First simultaneous detection of terrestrial ionospheric molecular ions in the Earth’s inner magnetosphere and at the Moon – 12 ottobre 2017


Prof. Iannis Dandouras

Institut de Recherche en Astrophysique et Planétologie, CNRS Université de Toulouse CNES, Toulouse, France

12Ottobre 2017, ore 14:30 Aula IB09 Area Tor Vergata – IAPS Via Fosso Del Cavaliere, 100


Heavy ions escaping from a planetary atmosphere can contribute to the long-term evolution of its composition. The ARTEMIS (Acceleration, Reconnection, Turbulence, and Electrodynamics of the Moon’s Interaction with the Sun) spacecraft has recently observed outflowing molecular ions at lunar distances in the terrestrial magnetotail. Backward particle tracing indicated that these ions should originate from the terrestrial inner magnetosphere.

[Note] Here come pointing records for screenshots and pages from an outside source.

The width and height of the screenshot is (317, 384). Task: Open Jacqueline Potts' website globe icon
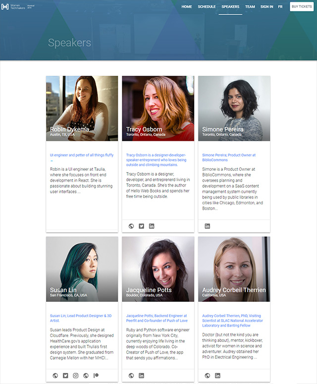[131, 376]
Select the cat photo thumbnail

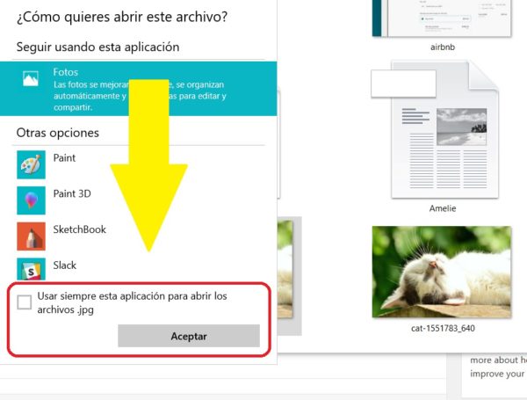tap(441, 272)
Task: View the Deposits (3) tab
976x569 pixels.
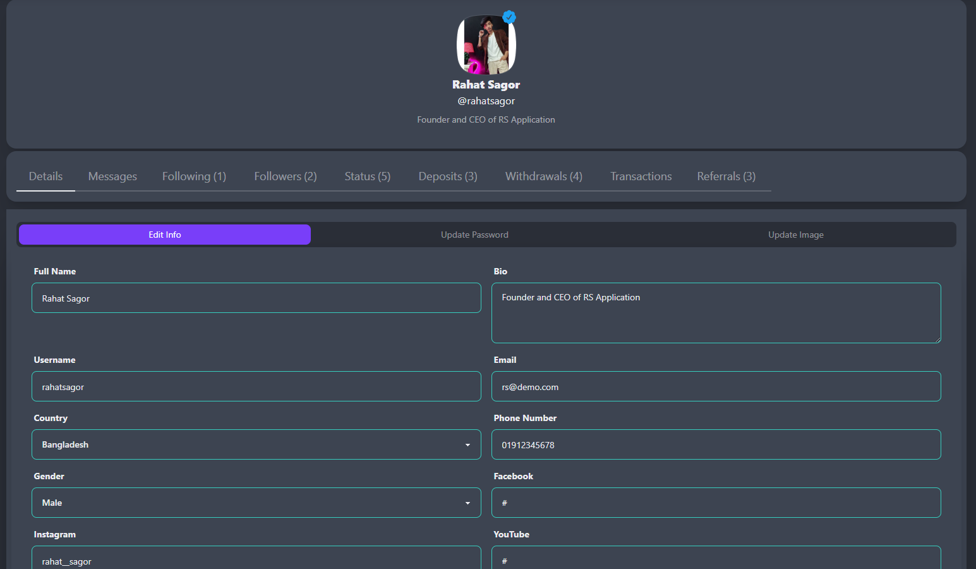Action: (x=447, y=176)
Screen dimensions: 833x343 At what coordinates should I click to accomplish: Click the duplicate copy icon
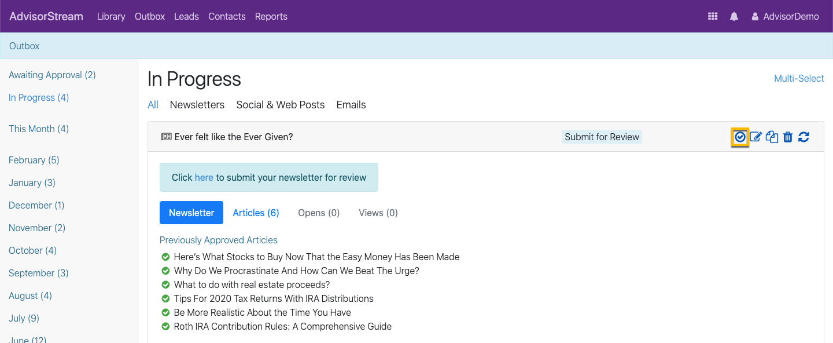click(772, 137)
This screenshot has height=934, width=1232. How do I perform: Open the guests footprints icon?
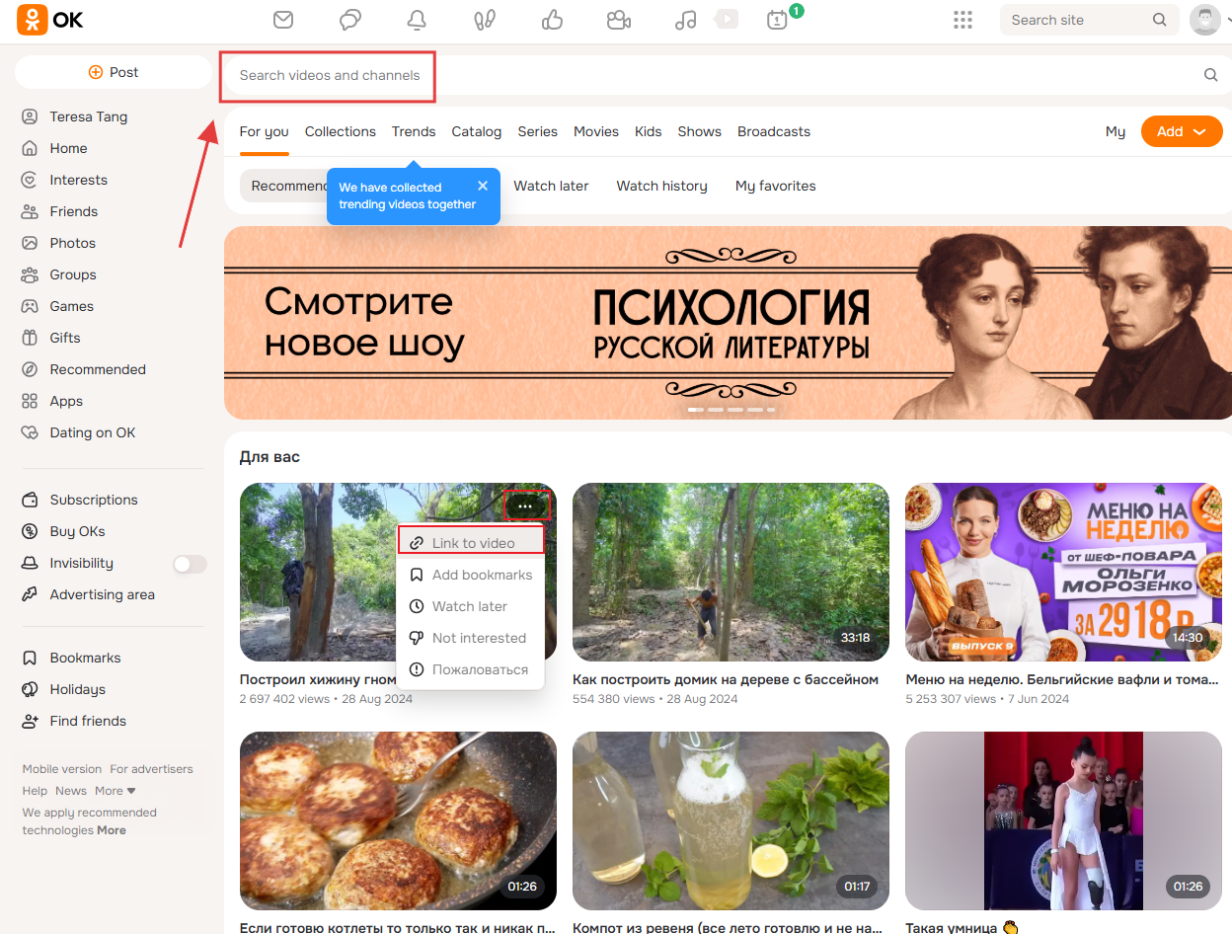tap(484, 20)
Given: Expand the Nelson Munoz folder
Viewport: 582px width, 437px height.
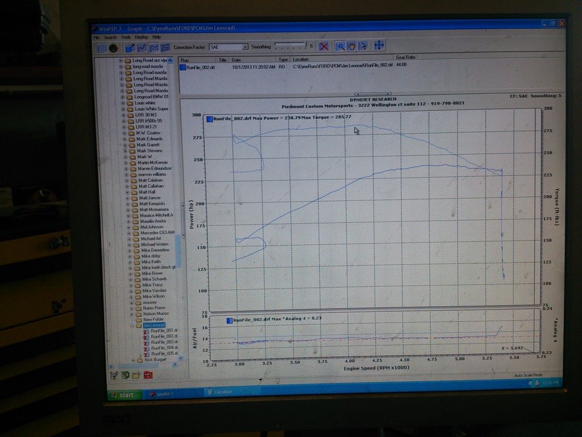Looking at the screenshot, I should pos(131,314).
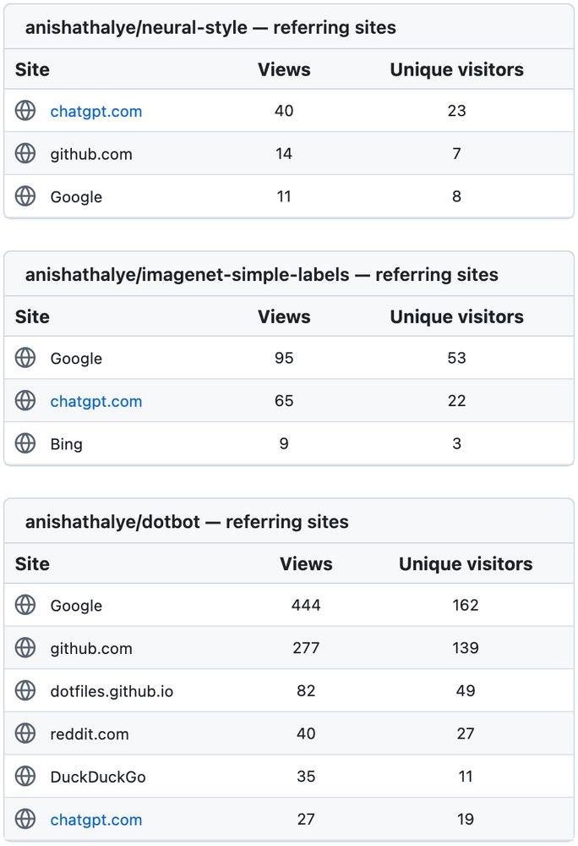
Task: Click globe icon beside Google in neural-style table
Action: tap(25, 196)
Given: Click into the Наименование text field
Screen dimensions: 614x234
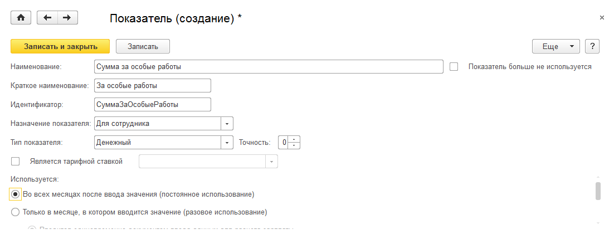Looking at the screenshot, I should 269,67.
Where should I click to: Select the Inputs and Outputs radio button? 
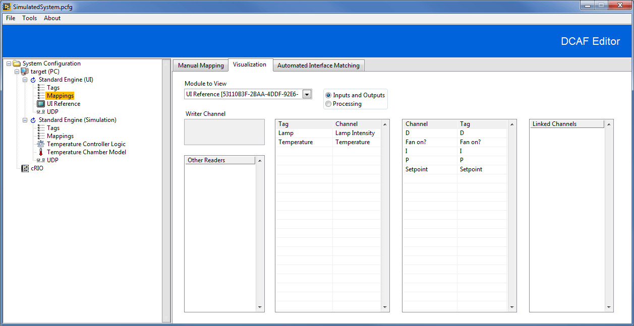click(328, 95)
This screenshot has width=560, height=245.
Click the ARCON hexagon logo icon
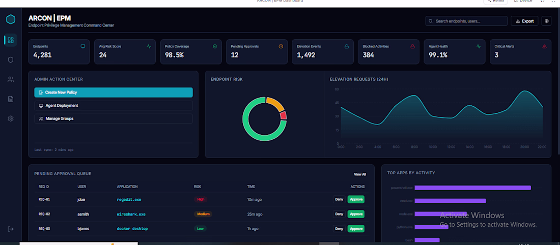(11, 20)
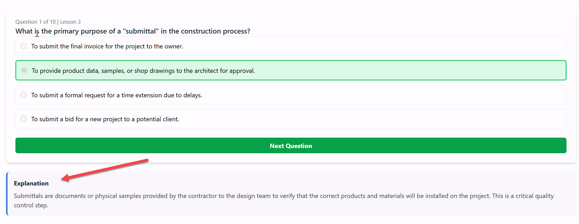Choose the time extension radio button

(23, 95)
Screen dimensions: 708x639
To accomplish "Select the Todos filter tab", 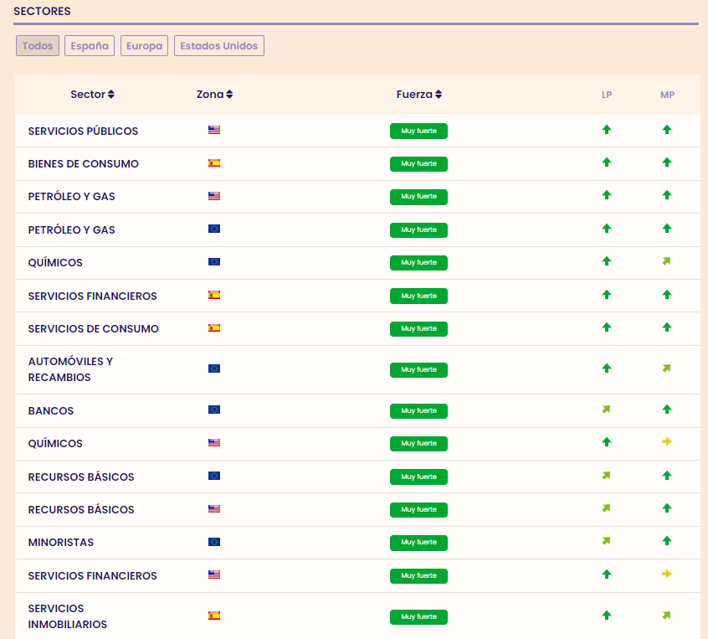I will pos(38,46).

Here we have examined Cluster data acquired by the CIS-CODIF (Cluster Ion Spectrometry-Composition Distribution Function) ion mass spectrometer, obtained in the terrestrial magnetosphere. Events were selected for which the orbital conditions were favourable and the Cluster spacecraft were in the high-latitude inner magnetosphere a few hours before the ARTEMIS molecular ion detection, a time compatible with the transfer to lunar distances. Analysis shows that the CIS-CODIF instrument detected, in upwelling ion beams and in the ring current, a series of energetic ion species including not only O+ but also a group of molecular ions around ~30 amu. Given the 5-7 m/Δm mass resolution of the instrument, these could include N2+, NO+, or O2+. The events were during active periods, with CME arrivals followed by a northward rotation of the IMF.

Although energetic heavy molecular ions have been detected in the storm time terrestrial magnetosphere in the past, these events constitute the first coordinated observation in the Earth’s inner magnetosphere and at the Moon. They show that molecular ion escape, during active periods, is an additional escape mechanism (with respect to the atomic ion escape). Quantifying these mechanisms is important in order to understand the long-term (billion years scale) evolution of the atmospheric composition, and in particular the evolution of the N/O ratio, which is essential for habitability. Terrestrial heavy ions, transported to the Moon, suggest also that the Earth’s atmosphere of billions of years ago may be preserved on the present-day lunar regolith.

Future missions, as the proposed ESCAPE mission, should investigate in detail the mechanisms of atomic and molecular ion acceleration and escape, their link to the solar and magnetospheric activity, and their role in the magnetospheric dynamics and in the long-term evolution of the atmospheric composition.